Dingenen Bart, Staes Filip, Vanelderen Romy, Ceyssens Linde, Malliaras Peter, Barton Christian J, Deschamps Kevin
Reval Rehabilitation Research Centre, Faculty of Rehabilitation Sciences, Hasselt University, Diepenbeek, Belgium.
KU Leuven Musculoskeletal Rehabilitation Research Group, Department of Rehabilitation Sciences, Faculty of Kinesiology and Rehabilitation Sciences, Leuven, Belgium.
Phys Ther Sport. 2020 Jul;44:99-106. doi: 10.1016/j.ptsp.2020.04.032. Epub 2020 Apr 28.
To explore whether homogeneous subgroups could be discriminated within a population of recreational runners with a running-related injury based on running kinematics evaluated with marker-based two-dimensional video analysis.
Cross-sectional.
Research laboratory.
Fifty-three recreational runners (15 males, 38 females) with a running-related injury.

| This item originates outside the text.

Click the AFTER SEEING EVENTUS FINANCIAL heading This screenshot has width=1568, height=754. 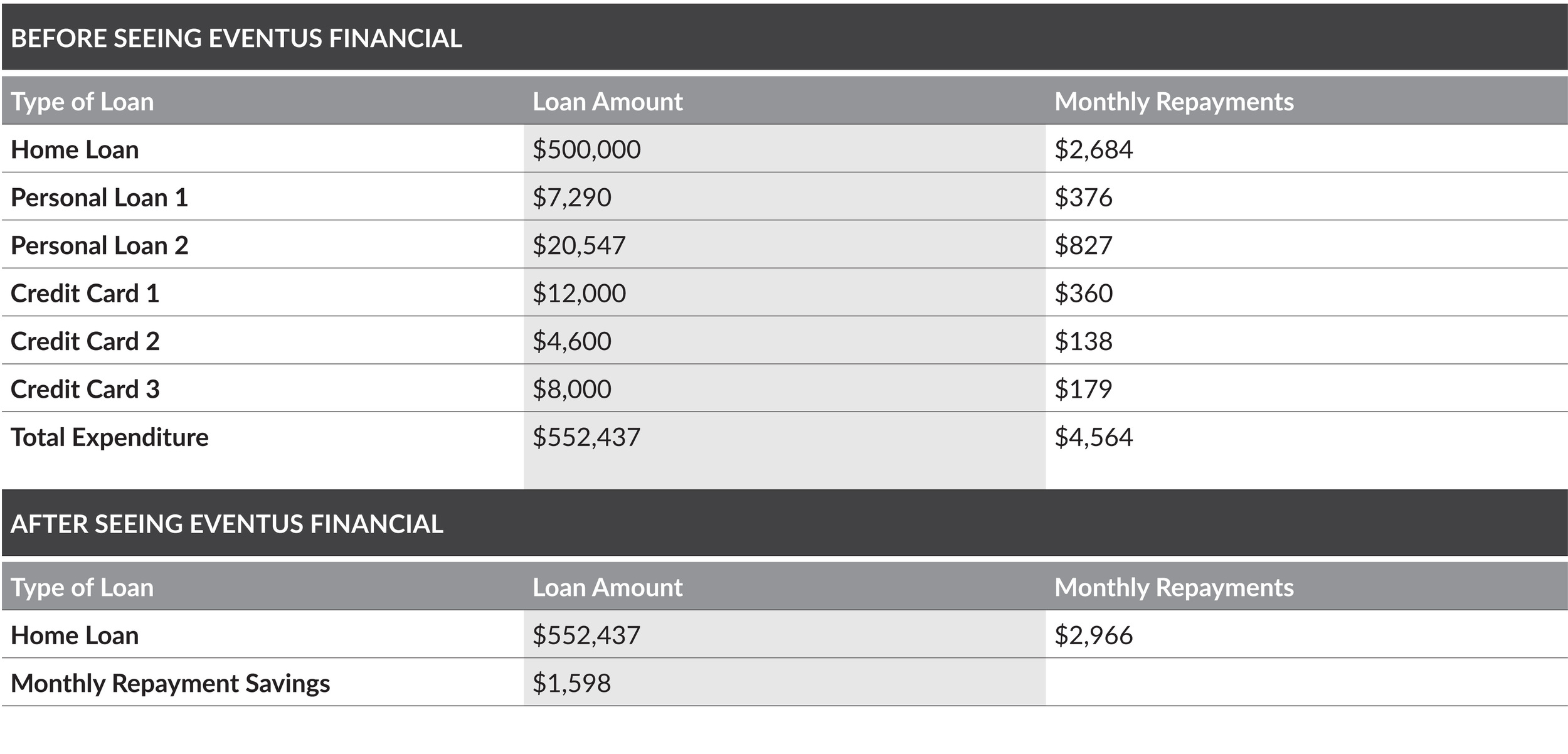click(x=227, y=524)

Foot and tibia inclination at initial contact, and hip adduction and knee flexion at midstance were measured in the frontal and sagittal plane with marker-based two-dimensional video analysis during shod running on a treadmill at preferred speed. The four outcome measures were clustered using K-means cluster analysis (n = 2-10). Silhouette coefficients were used to detect optimal clustering.
The cluster analysis led to the classification of two distinct subgroups (mean silhouette coefficient = 0.53). Subgroup 1 (n = 39) was characterized by significantly greater foot inclination and tibia inclination at initial contact compared to subgroup 2 (n = 14).

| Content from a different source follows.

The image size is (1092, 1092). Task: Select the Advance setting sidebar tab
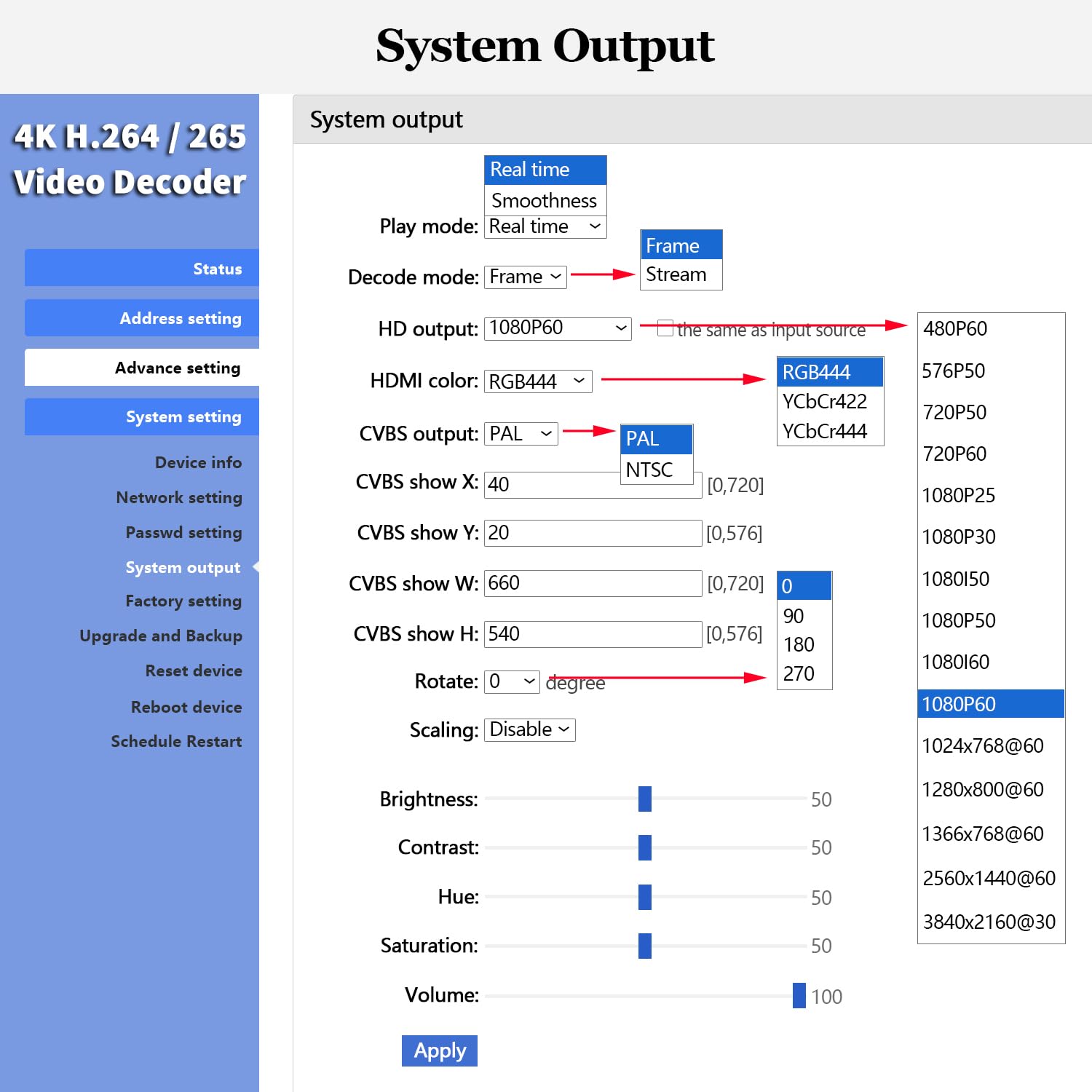click(x=142, y=368)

The existence of different subgroups demonstrate that the same running-related injury can be represented by different kinematic presentations. A subclassification based on the kinematic presentation may help clinicians in their clinical reasoning process when evaluating runners with a running-related injury and could inform targeted intervention strategy development.
基于使用基于标记的二维视频分析评估的跑步运动学,探讨在患有跑步相关损伤的休闲跑步者群体中是否可以区分出同质亚组。
横断面研究。
研究实验室。
53名患有跑步相关损伤的休闲跑步者(15名男性,38名女性)。
在跑步机上以偏好速度穿着跑鞋跑步时,使用基于标记的二维视频分析在额状面和矢状面测量初始接触时的足部和胫骨倾斜度,以及支撑中期的髋关节内收和膝关节屈曲度。使用K均值聚类分析(n = 2 - 10)对这四项观察指标进行聚类。使用轮廓系数来检测最佳聚类。
聚类分析导致将其分为两个不同的亚组(平均轮廓系数 = 0.53)。与亚组2(n = 14)相比,亚组1(n = 39)的特征是初始接触时足部倾斜度和胫骨倾斜度明显更大。
不同亚组的存在表明,相同的跑步相关损伤可以由不同的运动学表现来体现。基于运动学表现的亚分类可能有助于临床医生在评估患有跑步相关损伤的跑步者时进行临床推理过程,并可为制定有针对性的干预策略提供依据。